Tandora · 21/04/2024 17:39

And what kind of stigma do you think that might create for the trans student? Do you think that might be outing for them? Do you think it’s safe to out trans children ? Do you have any concerns at all for this child? Or do all your concerns about safeguarding only extend to those children who conform to your expectations about gender and sex?

None of that should be on the shoulders of the OPs daughter, who is a person with her own needs - not a support human for others.

Do you ever consider anyone's needs beyond those who are trans-identifying? I've certainly never seen any evidence across the multiple threads you've posted on.

AccidentallyWesAnderson · 21/04/2024 18:14

Do you ever consider anyone's needs beyond those who are trans-identifying?

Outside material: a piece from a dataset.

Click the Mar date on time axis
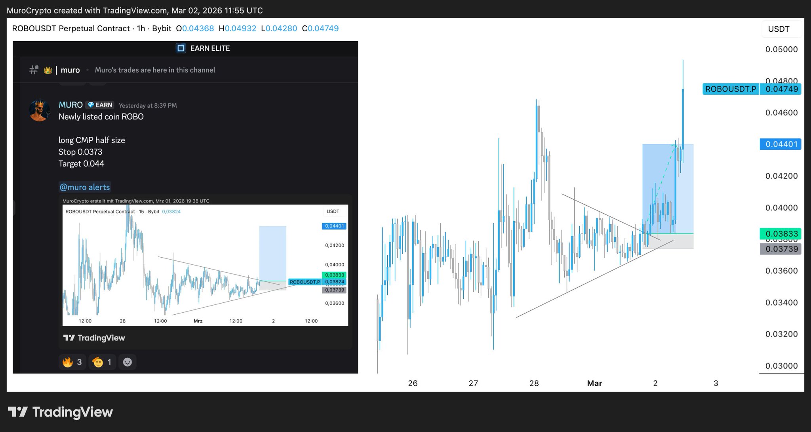This screenshot has height=432, width=811. tap(594, 383)
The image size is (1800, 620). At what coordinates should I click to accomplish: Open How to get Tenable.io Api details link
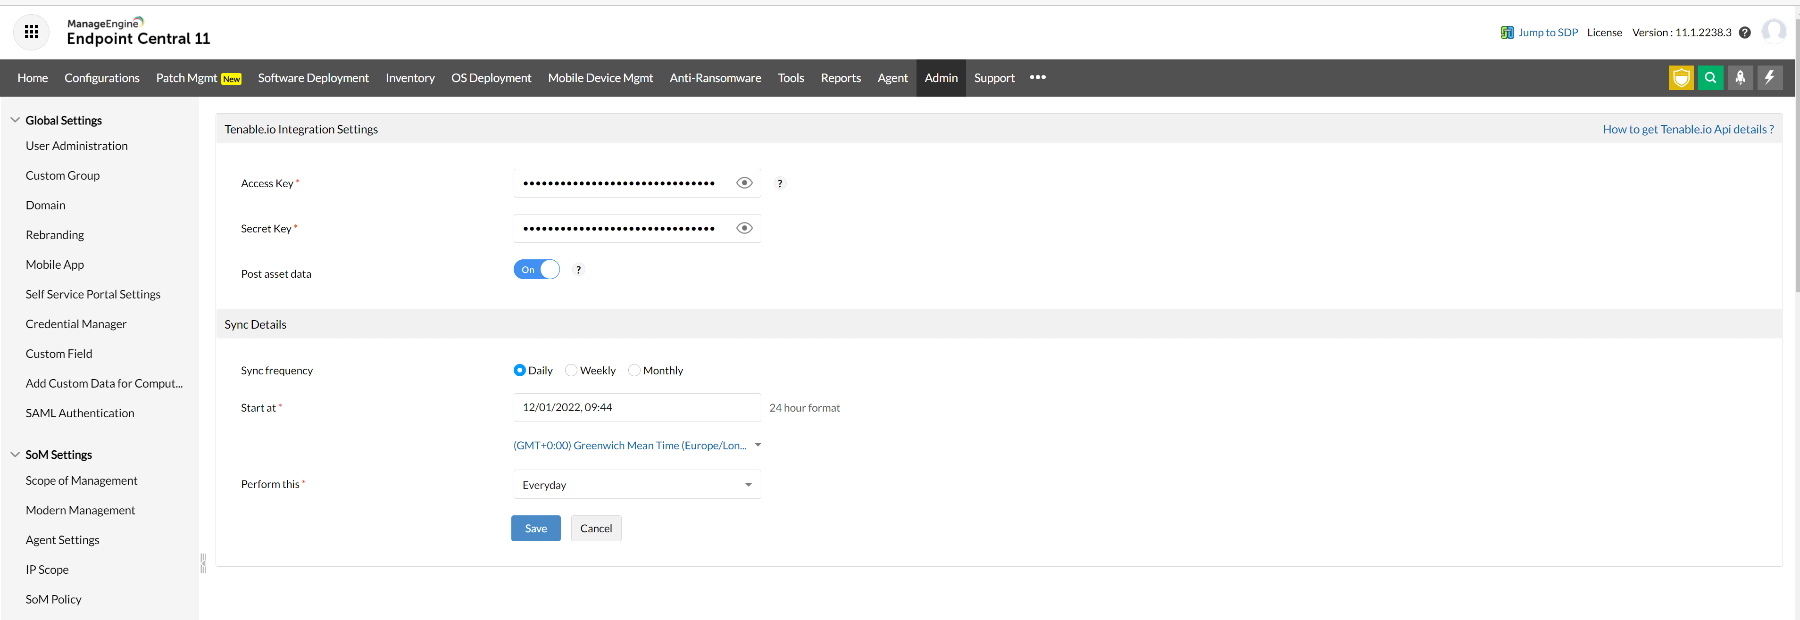tap(1688, 129)
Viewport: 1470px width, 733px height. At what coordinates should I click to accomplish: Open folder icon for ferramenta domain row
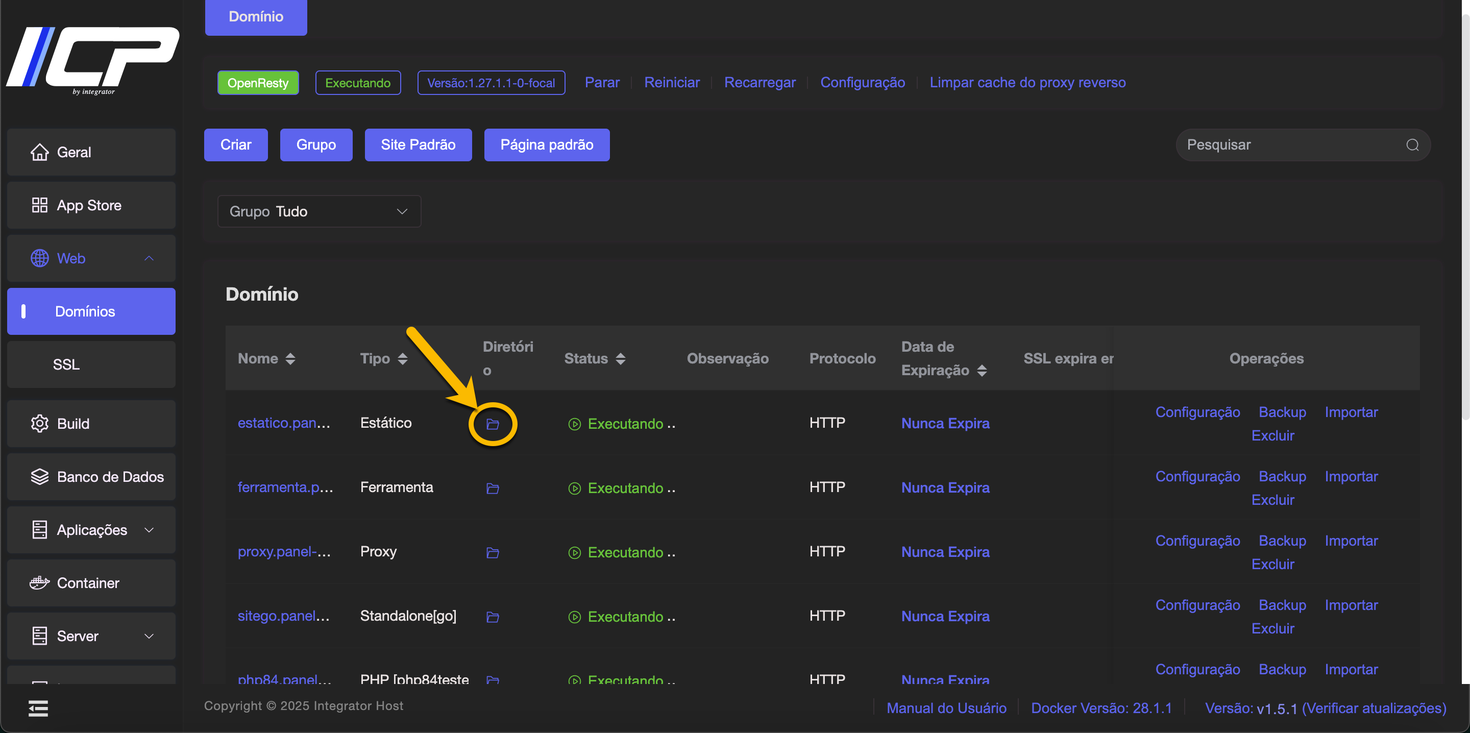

I've certainly never seen any evidence across the multiple threads you've posted on.

Yep, it's militant.

EasternStandard · 21/04/2024 18:15

jeaux90 · 21/04/2024 17:59

@Tandora girls are not support humans for confused males.

Just jog on with your creepy, boundary breaking nonsense.

The trans kid should have their own room. It's really simple.

OPs DD should not have her boundaries eroded for male performance of femininity.

girls are not support humans for confused males.

Exactly. Why should they be?

Why do adults dismiss girls?

Helleofabore · 21/04/2024 18:19

TheKeatingFive · 21/04/2024 18:12

None of that should be on the shoulders of the OPs daughter, who is a person with her own needs - not a support human for others.

Do you ever consider anyone's needs beyond those who are trans-identifying? I've certainly never seen any evidence across the multiple threads you've posted on.

Considering the latest ones have been to assert that puberty blockers are ‘safe’ and then post disinformation from influencers about the Cass review, don’t be expecting any evidence. There never is.